§ Instructions to follow
Would you transcribe only the lines below, from the one containing "Given: Click the Wing $2.99 price" through the end of the material, exactly and with no pictures?

Top of Stored data

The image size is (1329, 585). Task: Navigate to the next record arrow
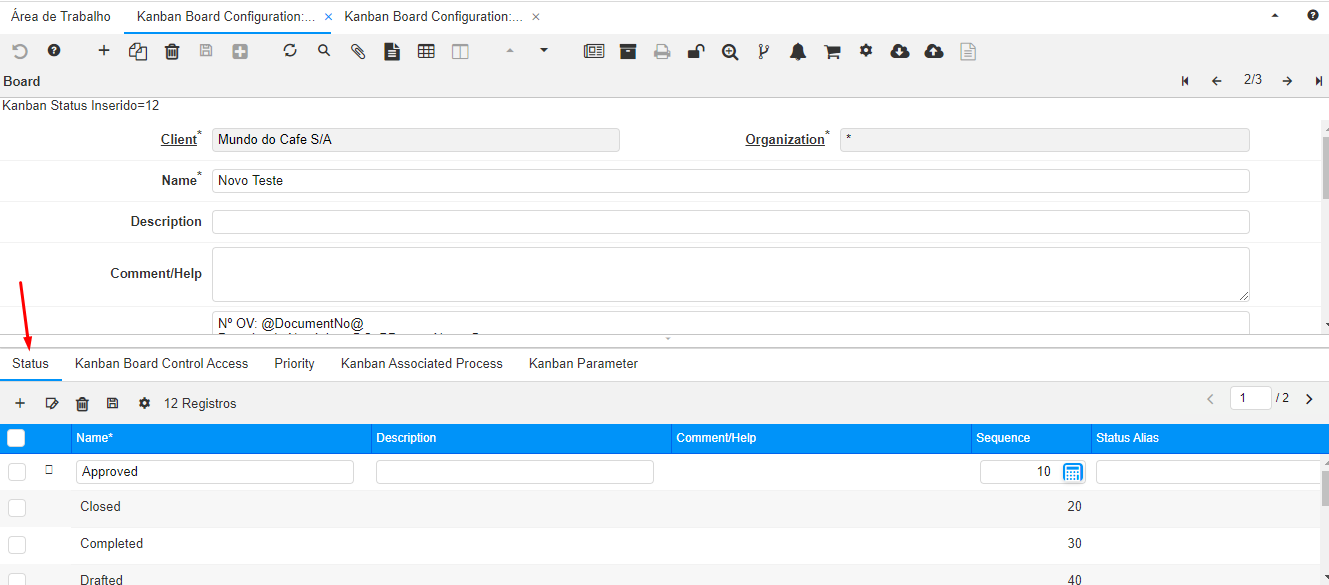point(1287,81)
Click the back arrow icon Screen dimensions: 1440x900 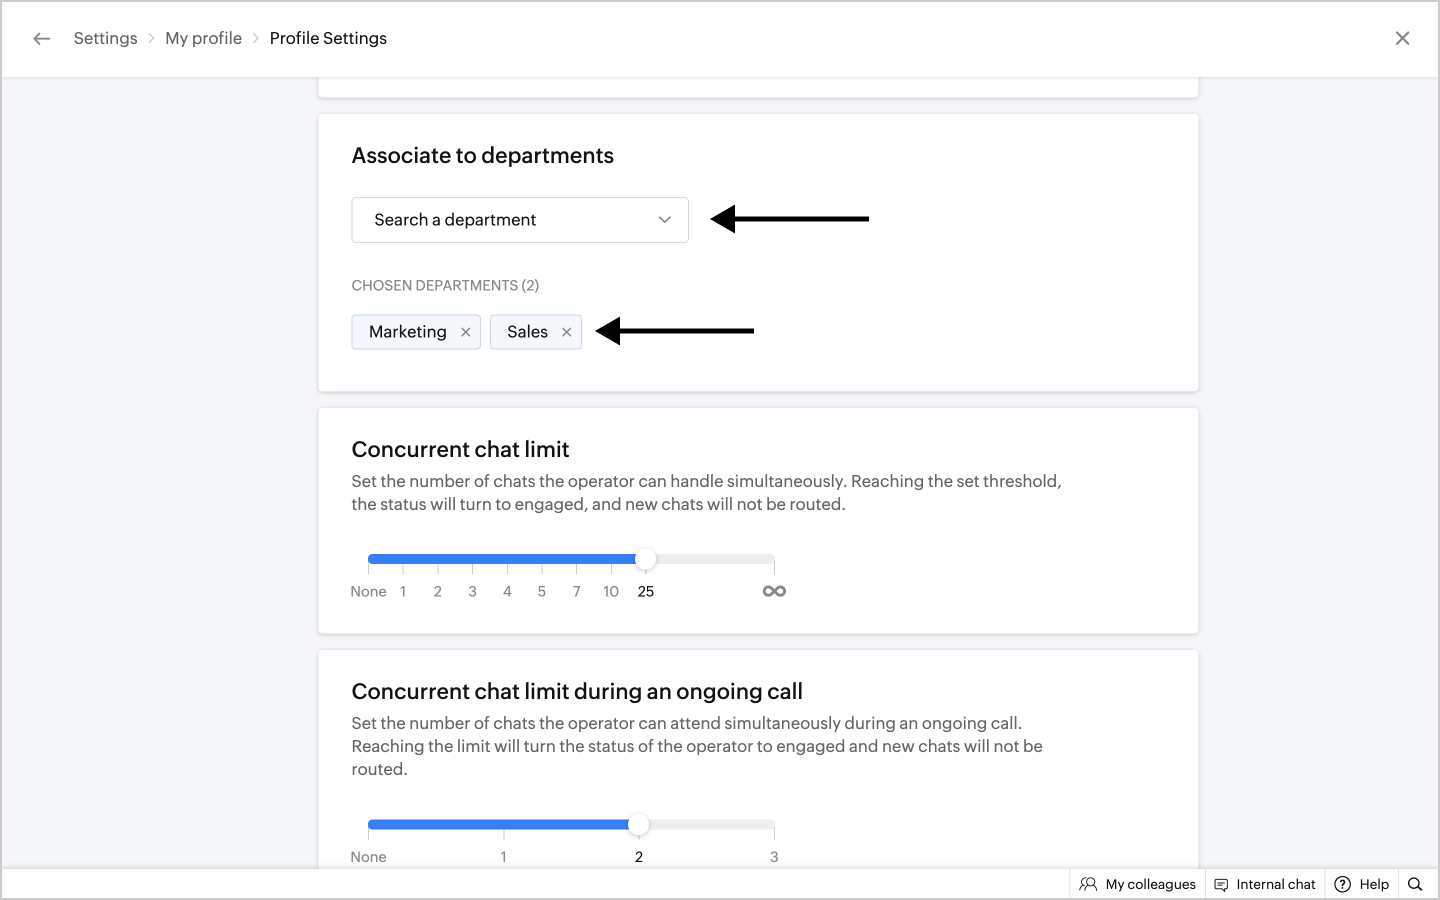coord(41,39)
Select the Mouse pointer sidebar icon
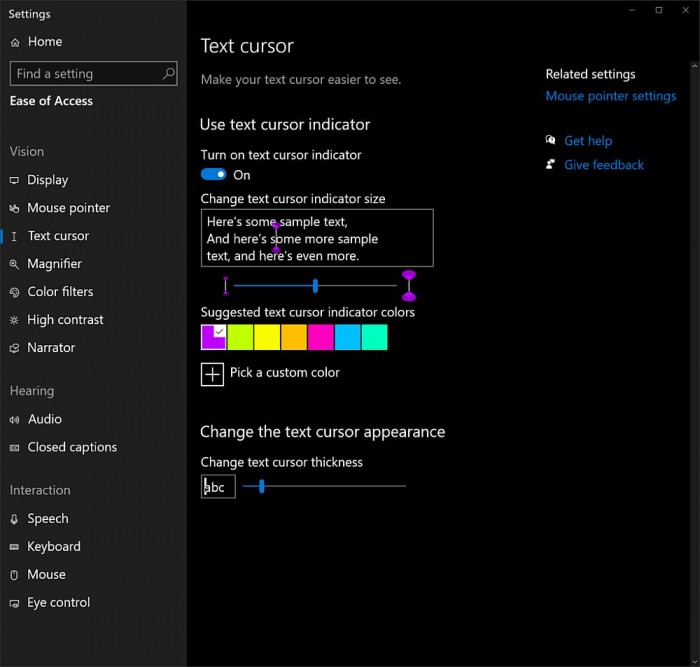700x667 pixels. point(15,208)
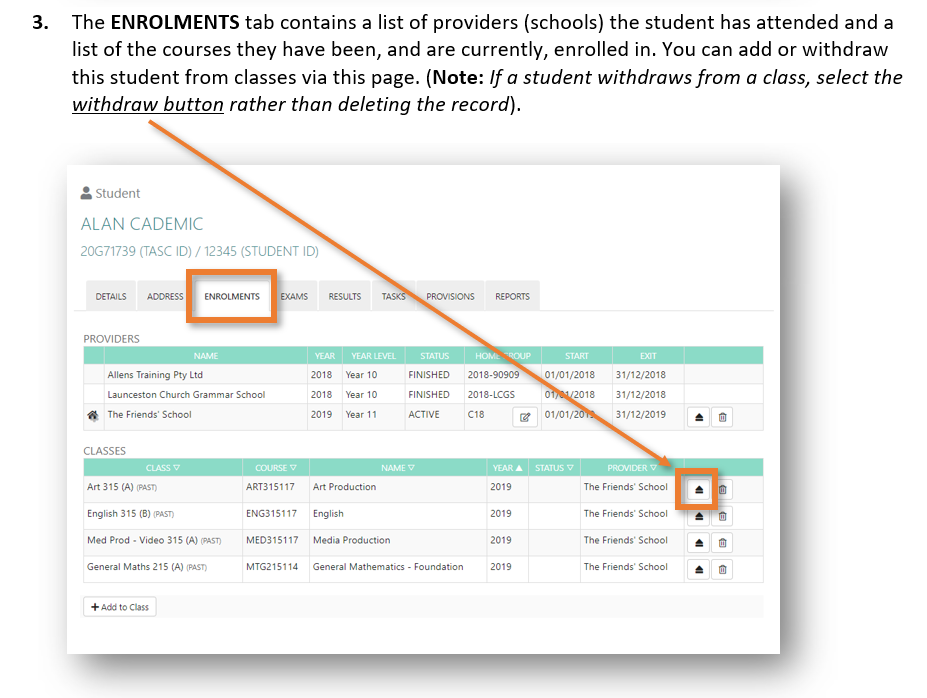The height and width of the screenshot is (698, 927).
Task: Click home icon beside The Friends' School
Action: (x=93, y=415)
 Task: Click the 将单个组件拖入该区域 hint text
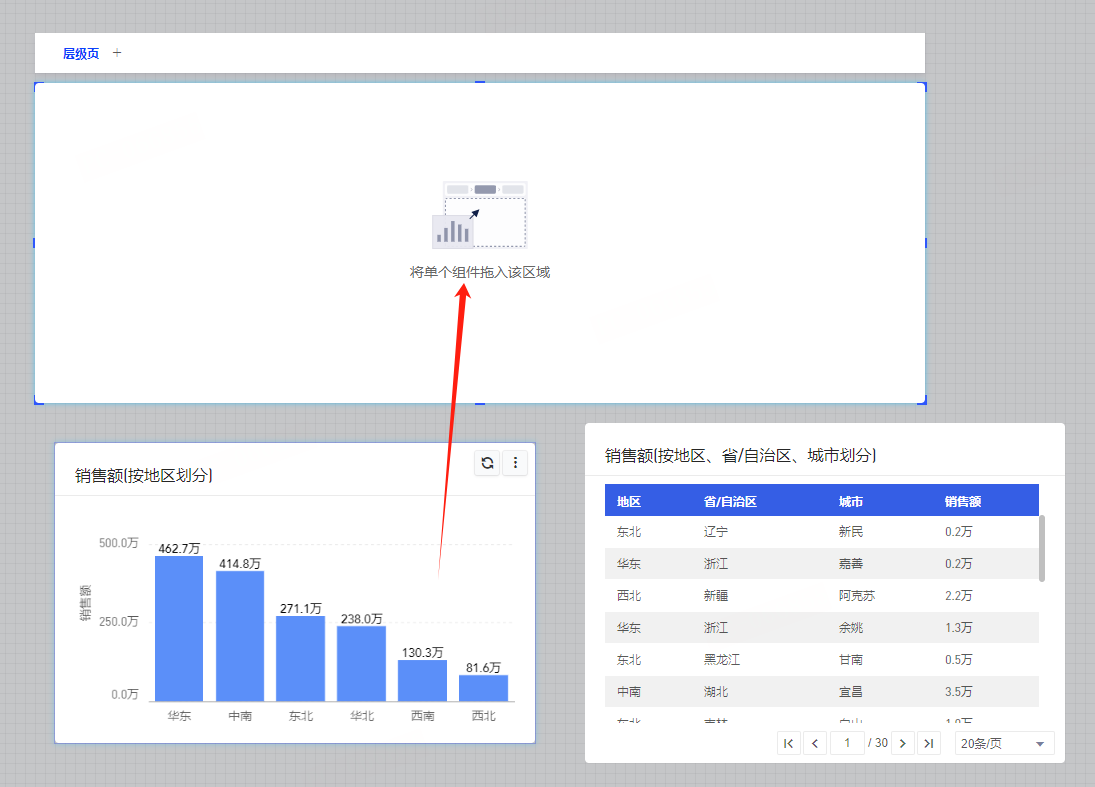coord(480,272)
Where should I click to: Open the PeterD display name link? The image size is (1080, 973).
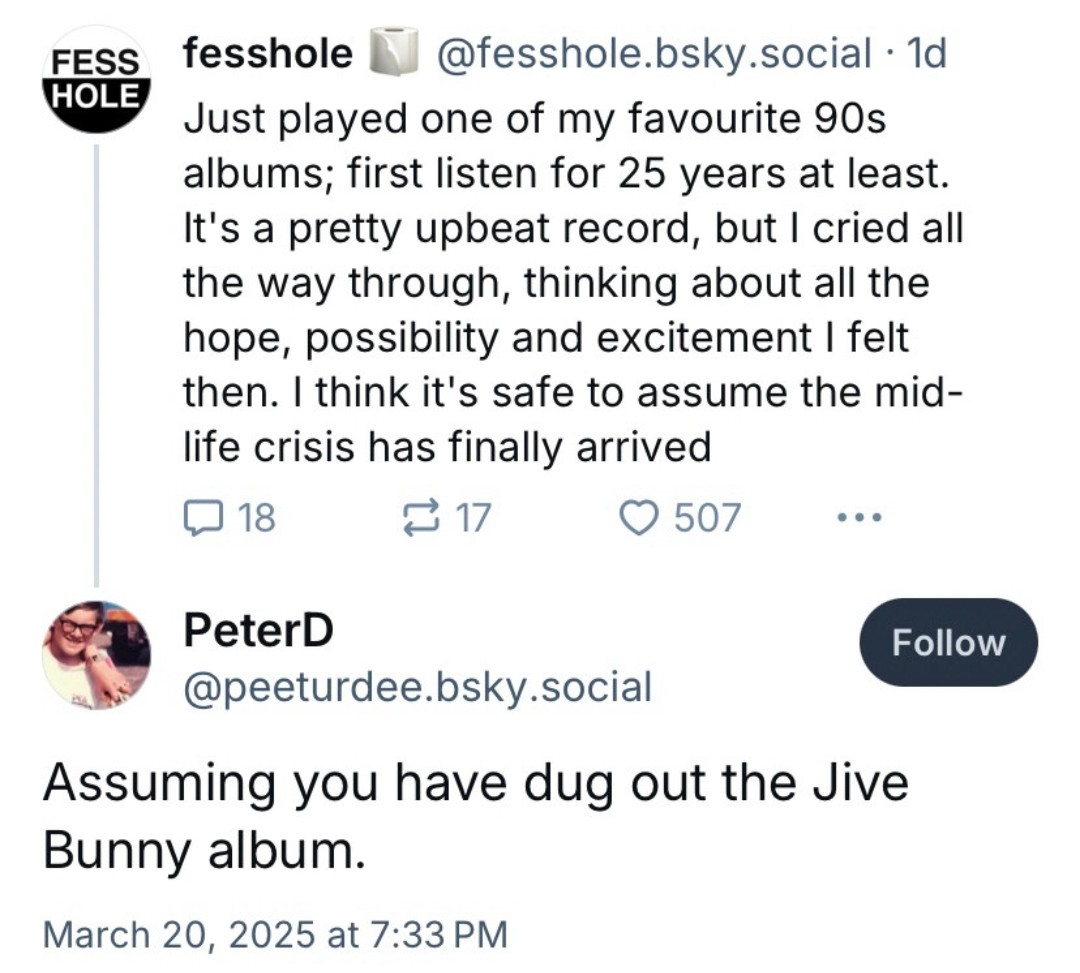tap(258, 630)
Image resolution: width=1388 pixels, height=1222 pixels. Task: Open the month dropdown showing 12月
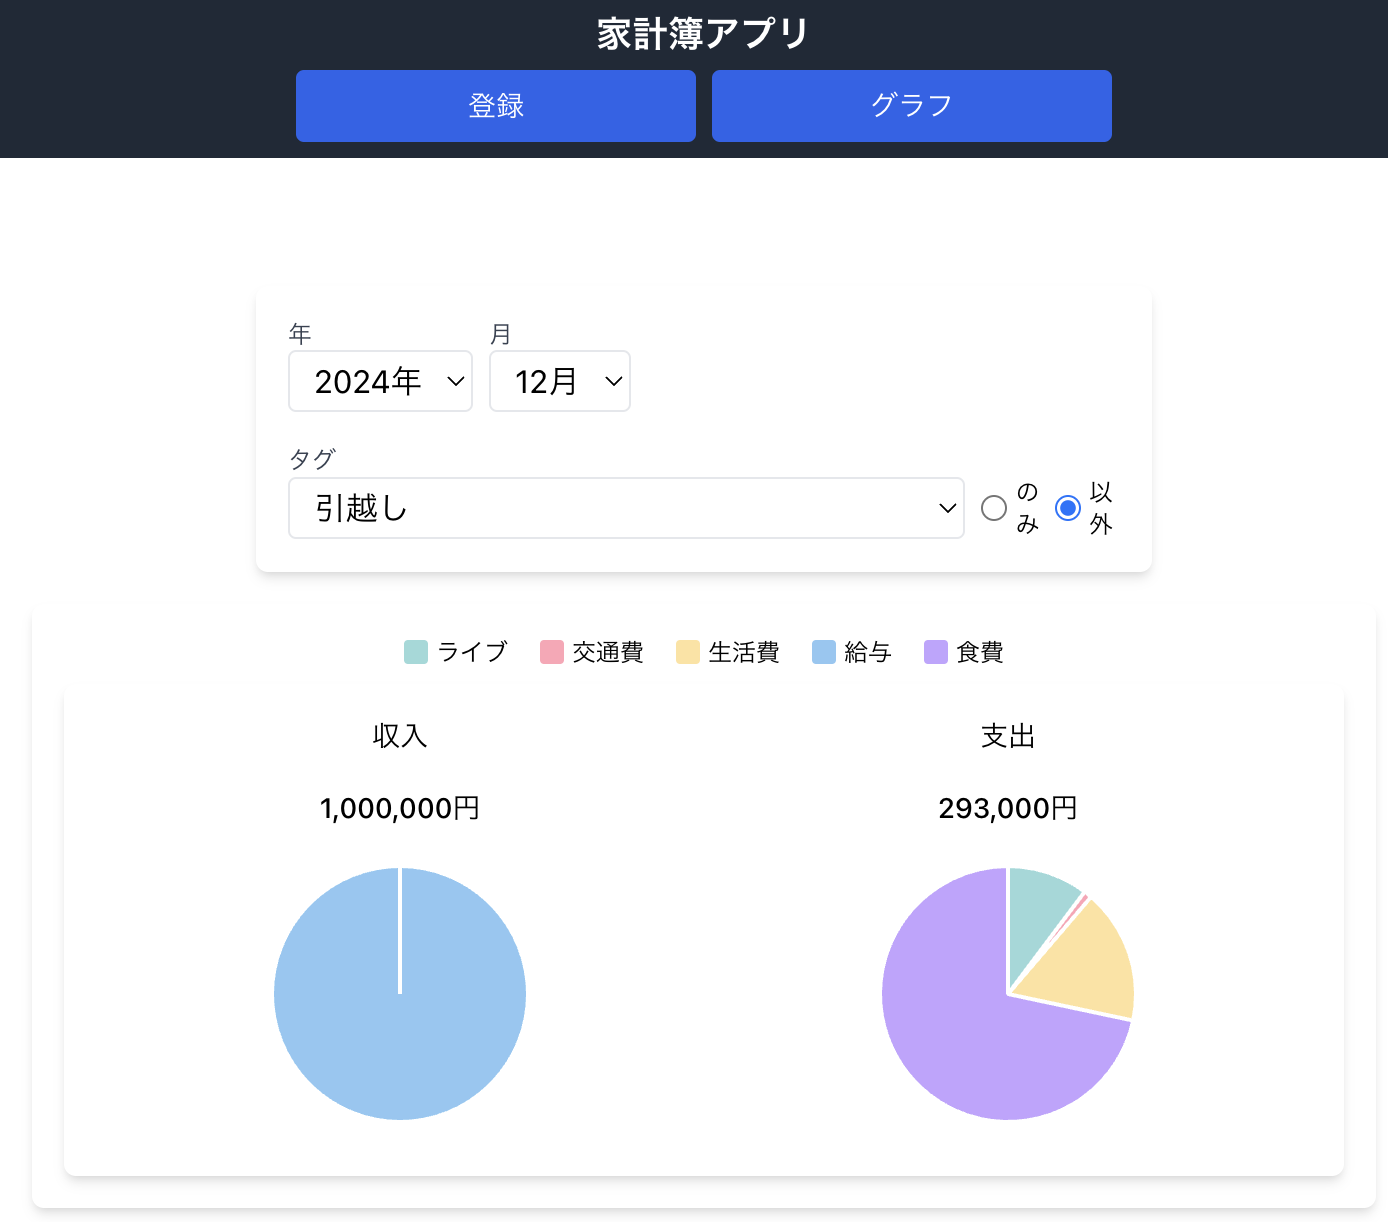559,381
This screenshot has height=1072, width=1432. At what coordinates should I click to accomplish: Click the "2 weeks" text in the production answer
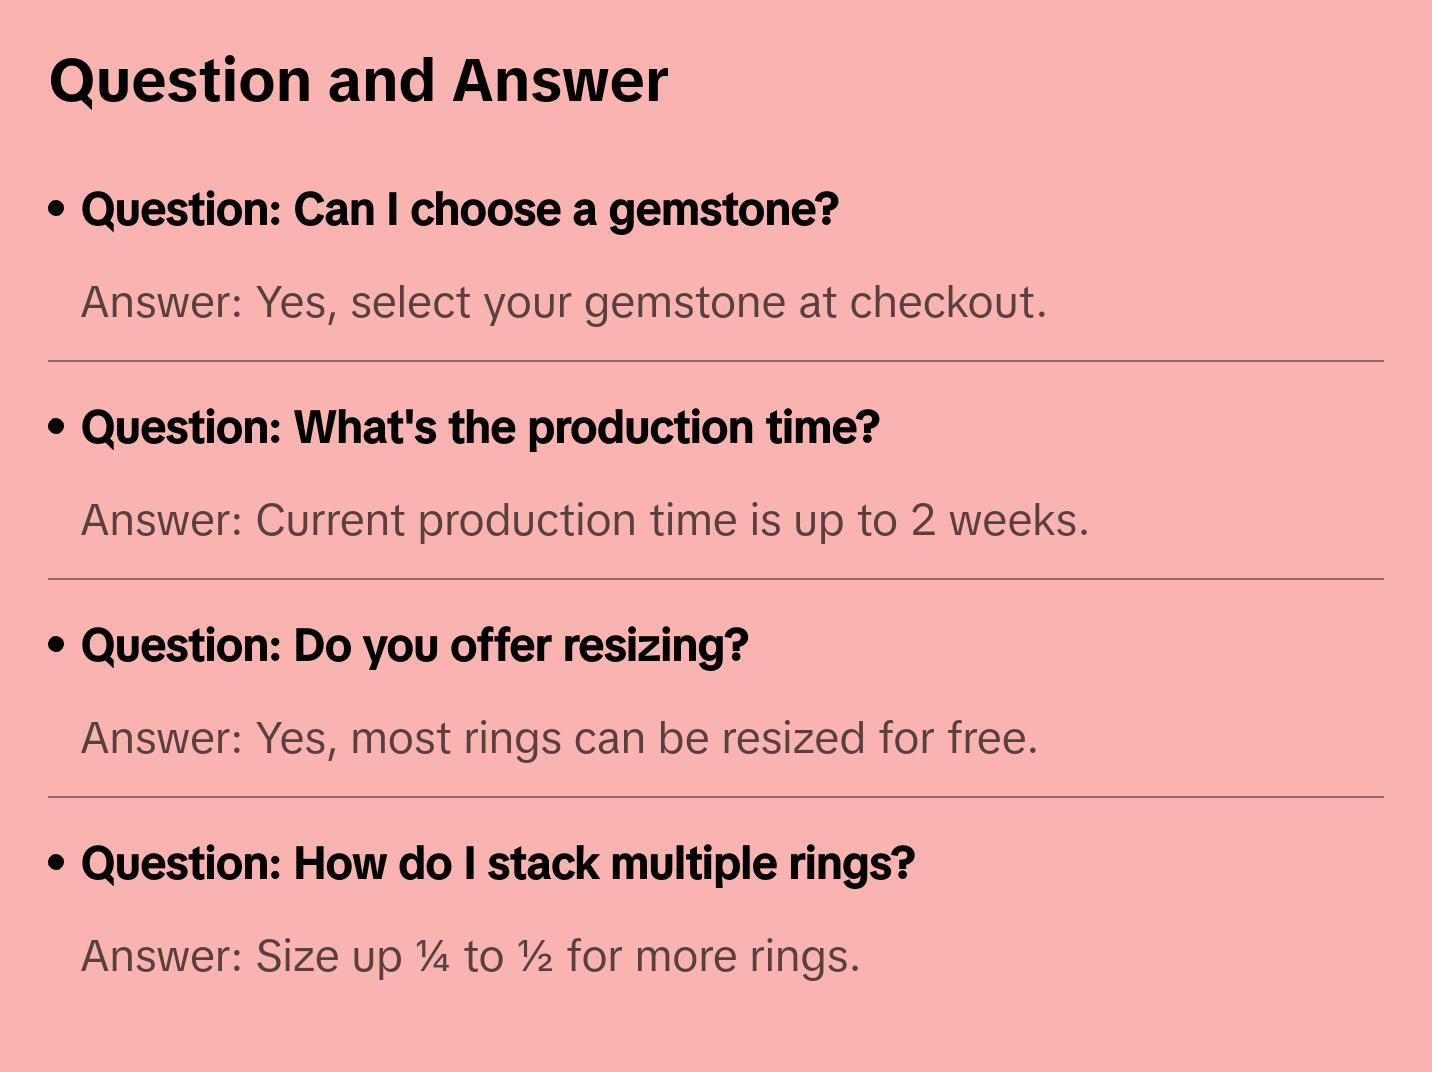click(x=994, y=521)
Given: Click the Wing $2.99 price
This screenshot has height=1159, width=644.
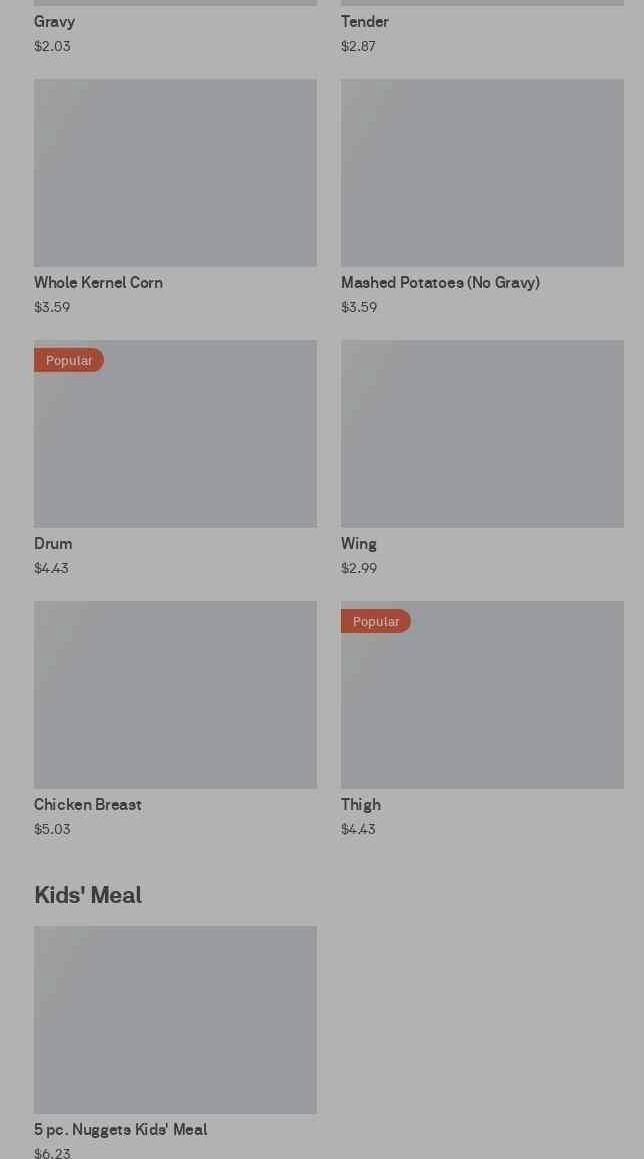Looking at the screenshot, I should tap(359, 568).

Bottom of Stored data

§ Response box
Given: Click the Wing $2.99 price
This screenshot has height=1159, width=644.
Looking at the screenshot, I should tap(359, 568).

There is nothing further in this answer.